◆ **EXCERPTED DATA**:
★ ★ ★ ★ ★

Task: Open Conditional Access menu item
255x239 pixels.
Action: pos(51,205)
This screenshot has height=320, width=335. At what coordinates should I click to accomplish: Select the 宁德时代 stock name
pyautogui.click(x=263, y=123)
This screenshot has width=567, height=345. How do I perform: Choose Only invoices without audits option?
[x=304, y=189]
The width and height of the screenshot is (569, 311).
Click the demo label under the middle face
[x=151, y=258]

★ ★ ★ ★ ★

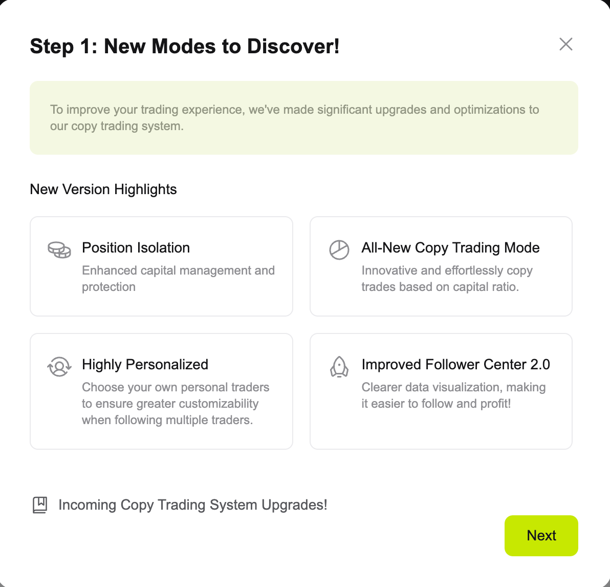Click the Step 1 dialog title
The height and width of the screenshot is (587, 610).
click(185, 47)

★ ★ ★ ★ ★

◆ **EXERCISE TASK**:
Write out the records again, starting with the line with "Task: Open Conditional Access menu item" and going on through the line with "[x=151, y=258]". Swap "middle" for "left" and leave everything else unchanged.

◆ **SOLUTION FOR THIS EXERCISE**:
Task: Open Conditional Access menu item
255x239 pixels.
Action: pos(51,205)
This screenshot has height=320, width=335. At what coordinates should I click to accomplish: Select the 宁德时代 stock name
pyautogui.click(x=263, y=123)
This screenshot has width=567, height=345. How do I perform: Choose Only invoices without audits option?
[x=304, y=189]
The width and height of the screenshot is (569, 311).
Click the demo label under the left face
[x=151, y=258]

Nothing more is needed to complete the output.